Accessory Male Organs Add the Semen

The semen is a thick, milky, sugar-rich, very basic fluid that suspends (floats or holds up) the spermatozoa and gives them nutrition. When the male has an orgasm (OR-gaz-um), he is literally ''swollen and excited.'' He ejaculates spermatozoa suspended in a fluid of semen. The stored spermatozoa are actively sucked out of the epididymis by strong peristalsis (ringlike muscular contractions) of the walls of the vas (VAHS) deferens (DEF-er-enz).

The vas deferens is named for its function as a ''carrying away'' (deferens) ''vessel'' (vas). However, the vas deferens is not really a blood vessel at all. It is alternately called the ductus (DUCK-tus) deferens or ''carrying away duct.'' During male orgasm, the walls of the ductus deferens powerfully and rhythmically constrict or narrow. This negative pressure (suction) event draws the stored spermatozoa out of the epididymis, carrying them over the top of the urinary bladder, and down into the ejaculatory (ee-JACK-you-lah-tor-ee) duct. This ejaculatory duct is just a short, elbow-curved linkage to the urethra. The urethra goes all the way through the penis, and ends at the same hole where a man urinates - the external urethral orifice.

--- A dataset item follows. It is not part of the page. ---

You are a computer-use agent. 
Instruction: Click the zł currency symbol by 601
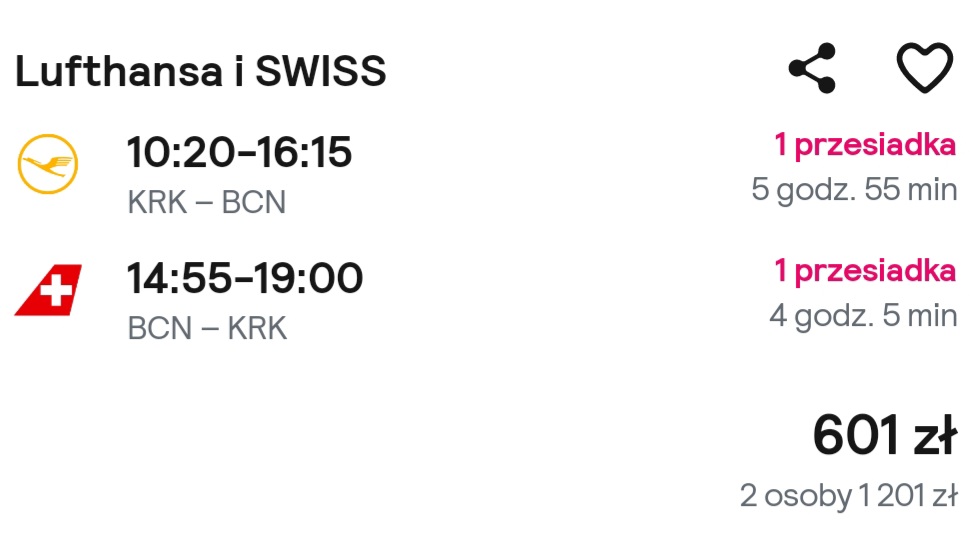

Semen is added to the spermatozoa from a number of accessory male reproductive organs. These organs include the two seminal (SEM-ih-nal) vesicles, the two bulbourethral (BUL-boh-you-REE-thral) glands, and the single prostate (PRAH-state) gland. The seminal vesicles store the ''semen'' (semin). The bulbourethral glands (Figure 15.4) are like two tiny ''bulbs'' attached to the sides of the ''urethra.'' And the prostate gland is a large, walnut-shaped body that ''stands'' (stat) just ''before'' (pro-) the urethra.